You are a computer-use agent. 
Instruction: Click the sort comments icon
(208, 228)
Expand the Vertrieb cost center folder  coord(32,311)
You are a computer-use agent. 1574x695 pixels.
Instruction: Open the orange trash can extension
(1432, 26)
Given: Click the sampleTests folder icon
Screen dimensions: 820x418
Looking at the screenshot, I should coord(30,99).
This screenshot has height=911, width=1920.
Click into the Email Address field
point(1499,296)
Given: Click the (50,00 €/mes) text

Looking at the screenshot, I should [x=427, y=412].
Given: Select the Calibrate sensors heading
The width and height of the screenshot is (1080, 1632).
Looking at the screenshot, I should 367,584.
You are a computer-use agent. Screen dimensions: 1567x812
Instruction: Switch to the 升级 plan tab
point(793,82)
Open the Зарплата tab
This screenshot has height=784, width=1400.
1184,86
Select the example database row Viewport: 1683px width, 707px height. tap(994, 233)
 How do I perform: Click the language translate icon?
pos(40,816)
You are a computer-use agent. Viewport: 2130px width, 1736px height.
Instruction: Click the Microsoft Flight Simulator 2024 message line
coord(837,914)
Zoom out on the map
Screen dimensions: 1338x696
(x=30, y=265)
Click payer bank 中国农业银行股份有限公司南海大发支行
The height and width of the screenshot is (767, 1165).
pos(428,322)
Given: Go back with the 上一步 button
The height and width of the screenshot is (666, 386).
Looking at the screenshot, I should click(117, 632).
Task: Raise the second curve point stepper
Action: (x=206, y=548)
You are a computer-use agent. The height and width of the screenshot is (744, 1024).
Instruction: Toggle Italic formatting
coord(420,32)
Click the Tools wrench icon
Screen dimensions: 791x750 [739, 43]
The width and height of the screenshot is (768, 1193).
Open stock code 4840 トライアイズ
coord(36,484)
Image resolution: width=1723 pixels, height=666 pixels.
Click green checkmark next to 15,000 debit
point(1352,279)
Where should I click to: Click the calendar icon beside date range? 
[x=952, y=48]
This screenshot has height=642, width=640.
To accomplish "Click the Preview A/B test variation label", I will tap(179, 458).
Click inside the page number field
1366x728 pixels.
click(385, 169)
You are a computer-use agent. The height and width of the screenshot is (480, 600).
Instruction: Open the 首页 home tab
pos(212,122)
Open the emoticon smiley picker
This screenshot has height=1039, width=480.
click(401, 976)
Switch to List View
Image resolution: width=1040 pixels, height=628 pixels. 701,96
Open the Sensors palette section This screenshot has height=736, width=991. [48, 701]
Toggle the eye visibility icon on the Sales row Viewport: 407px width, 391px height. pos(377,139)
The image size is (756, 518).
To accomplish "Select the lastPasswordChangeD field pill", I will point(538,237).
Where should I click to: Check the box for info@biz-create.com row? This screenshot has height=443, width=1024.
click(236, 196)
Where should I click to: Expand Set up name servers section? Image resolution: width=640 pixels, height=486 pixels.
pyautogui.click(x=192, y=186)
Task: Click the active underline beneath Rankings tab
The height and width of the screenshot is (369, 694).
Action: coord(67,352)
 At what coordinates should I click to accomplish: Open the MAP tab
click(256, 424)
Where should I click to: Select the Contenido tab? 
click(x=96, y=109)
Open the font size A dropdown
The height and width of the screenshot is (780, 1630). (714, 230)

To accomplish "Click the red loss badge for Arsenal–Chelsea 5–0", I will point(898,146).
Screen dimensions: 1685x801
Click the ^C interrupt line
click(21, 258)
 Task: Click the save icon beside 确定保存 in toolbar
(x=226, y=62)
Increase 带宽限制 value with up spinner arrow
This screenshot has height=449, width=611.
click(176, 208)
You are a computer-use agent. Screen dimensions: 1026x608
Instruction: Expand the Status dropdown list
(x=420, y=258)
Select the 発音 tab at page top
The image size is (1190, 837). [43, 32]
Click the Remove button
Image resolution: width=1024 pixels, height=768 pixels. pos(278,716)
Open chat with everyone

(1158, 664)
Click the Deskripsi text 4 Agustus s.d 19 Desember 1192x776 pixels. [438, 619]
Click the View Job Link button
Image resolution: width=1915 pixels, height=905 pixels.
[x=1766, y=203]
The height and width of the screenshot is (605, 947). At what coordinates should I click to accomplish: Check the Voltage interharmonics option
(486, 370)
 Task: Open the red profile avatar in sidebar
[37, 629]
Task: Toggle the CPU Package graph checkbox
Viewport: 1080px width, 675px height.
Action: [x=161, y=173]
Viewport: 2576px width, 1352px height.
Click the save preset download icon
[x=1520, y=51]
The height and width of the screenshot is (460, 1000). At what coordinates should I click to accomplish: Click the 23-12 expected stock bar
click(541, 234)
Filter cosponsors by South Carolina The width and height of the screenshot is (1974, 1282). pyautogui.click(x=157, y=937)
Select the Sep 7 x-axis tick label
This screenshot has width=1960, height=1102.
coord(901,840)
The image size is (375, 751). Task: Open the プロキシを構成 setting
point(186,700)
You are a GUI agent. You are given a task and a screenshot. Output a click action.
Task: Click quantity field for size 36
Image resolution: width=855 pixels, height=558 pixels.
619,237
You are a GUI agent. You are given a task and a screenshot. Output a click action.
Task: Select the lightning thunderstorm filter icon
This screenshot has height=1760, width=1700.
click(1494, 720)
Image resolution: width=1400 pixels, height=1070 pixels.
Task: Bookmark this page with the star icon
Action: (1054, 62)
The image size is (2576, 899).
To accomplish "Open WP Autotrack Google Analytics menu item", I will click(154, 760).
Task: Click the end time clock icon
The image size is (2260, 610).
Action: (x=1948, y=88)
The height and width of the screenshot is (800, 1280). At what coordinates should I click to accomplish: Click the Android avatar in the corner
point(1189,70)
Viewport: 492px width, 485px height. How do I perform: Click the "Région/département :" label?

Task directions: Look through the listing, and copy each line in which the string "folder" turns up.

Response to the exercise:
Expand the Vertrieb cost center folder  coord(32,311)
Given: Click the sampleTests folder icon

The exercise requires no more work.